When the Italian master created his multiple images of the identical distinctive-appearing kid in Rome at the dawn of the 17th century, he was the most acclaimed sacred painter in a city enflamed by Catholic revival. The Sacrifice of Isaac demonstrates why he was commissioned to adorn churches: he could take a biblical narrative that had been portrayed many occasions before and make it so new, so raw and visceral that the terror appeared to be occurring directly before you.
However there was another aspect to the artist, evident as soon as he arrived in the capital in the winter that ended 1592, as a painter in his initial twenties with no teacher or supporter in the urban center, only skill and audacity. The majority of the paintings with which he captured the sacred city's attention were anything but devout. That could be the very earliest hangs in the UK's art museum. A youth opens his crimson mouth in a scream of agony: while stretching out his dirty digits for a cherry, he has rather been attacked. Boy Bitten By a Lizard is sensuality amid poverty: observers can see Caravaggio's gloomy chamber mirrored in the cloudy liquid of the glass container.
The boy wears a pink flower in his hair – a symbol of the sex trade in early modern art. Venetian painters such as Titian and Palma Vecchio depicted prostitutes holding blooms and, in a work destroyed in the WWII but known through images, Caravaggio portrayed a famous female prostitute, holding a bouquet to her bosom. The message of all these floral indicators is obvious: sex for sale.
How are we to interpret of the artist's erotic portrayals of youths – and of one adolescent in specific? It is a question that has divided his commentators ever since he achieved widespread recognition in the twentieth century. The complicated past truth is that the artist was not the queer hero that, for instance, Derek Jarman presented on film in his twentieth-century movie Caravaggio, nor so completely pious that, as some artistic scholars improbably claim, his Youth Holding Fruit is actually a likeness of Christ.

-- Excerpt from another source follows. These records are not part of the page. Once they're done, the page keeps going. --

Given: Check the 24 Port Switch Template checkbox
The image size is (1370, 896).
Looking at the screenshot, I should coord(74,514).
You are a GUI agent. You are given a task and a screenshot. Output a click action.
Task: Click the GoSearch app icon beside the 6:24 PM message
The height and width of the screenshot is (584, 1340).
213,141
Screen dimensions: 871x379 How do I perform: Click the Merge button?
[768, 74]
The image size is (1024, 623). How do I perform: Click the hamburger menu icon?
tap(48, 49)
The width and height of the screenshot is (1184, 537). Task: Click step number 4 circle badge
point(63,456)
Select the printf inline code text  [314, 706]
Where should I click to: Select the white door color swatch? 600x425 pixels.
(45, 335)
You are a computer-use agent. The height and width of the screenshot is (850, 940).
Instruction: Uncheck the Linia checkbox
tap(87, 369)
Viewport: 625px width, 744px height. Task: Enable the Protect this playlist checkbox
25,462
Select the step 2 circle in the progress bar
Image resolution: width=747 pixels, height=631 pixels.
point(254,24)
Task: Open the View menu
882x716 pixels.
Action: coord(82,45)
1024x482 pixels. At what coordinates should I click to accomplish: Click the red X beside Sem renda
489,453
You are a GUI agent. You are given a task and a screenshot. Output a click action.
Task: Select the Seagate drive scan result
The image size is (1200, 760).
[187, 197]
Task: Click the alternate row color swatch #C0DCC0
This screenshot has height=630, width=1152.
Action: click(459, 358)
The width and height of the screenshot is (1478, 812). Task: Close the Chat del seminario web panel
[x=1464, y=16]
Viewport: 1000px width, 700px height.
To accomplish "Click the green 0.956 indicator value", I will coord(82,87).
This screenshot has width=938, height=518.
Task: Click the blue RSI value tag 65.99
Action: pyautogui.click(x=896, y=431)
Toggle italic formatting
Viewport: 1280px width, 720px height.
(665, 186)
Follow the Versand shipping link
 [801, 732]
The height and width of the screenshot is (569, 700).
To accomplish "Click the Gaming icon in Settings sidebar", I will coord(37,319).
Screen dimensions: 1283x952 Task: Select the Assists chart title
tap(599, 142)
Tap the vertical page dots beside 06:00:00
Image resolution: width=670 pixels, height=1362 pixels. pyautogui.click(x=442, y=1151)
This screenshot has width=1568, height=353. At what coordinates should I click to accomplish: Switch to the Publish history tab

His early works do make overt sexual implications, or even propositions. It's as if the painter, then a penniless young artist, identified with the city's sex workers, selling himself to survive. In the Florentine gallery, with this idea in consideration, observers might look to another initial creation, the 1596 masterpiece the god of wine, in which the deity of wine stares coolly at you as he starts to untie the black sash of his garment.
A few annums after the wine deity, what could have motivated Caravaggio to paint Amor Vincit Omnia for the artistic patron the nobleman, when he was finally becoming nearly respectable with important ecclesiastical commissions? This profane pagan deity resurrects the erotic challenges of his early works but in a increasingly powerful, uneasy way. Fifty years later, its hidden meaning seemed clear: it was a portrait of Caravaggio's lover. A English visitor saw Victorious Cupid in about the mid-seventeenth century and was informed its subject has "the body & face of [Caravaggio's|his] owne boy or assistant that slept with him". The name of this adolescent was Cecco.
The painter had been dead for about 40 years when this story was recorded.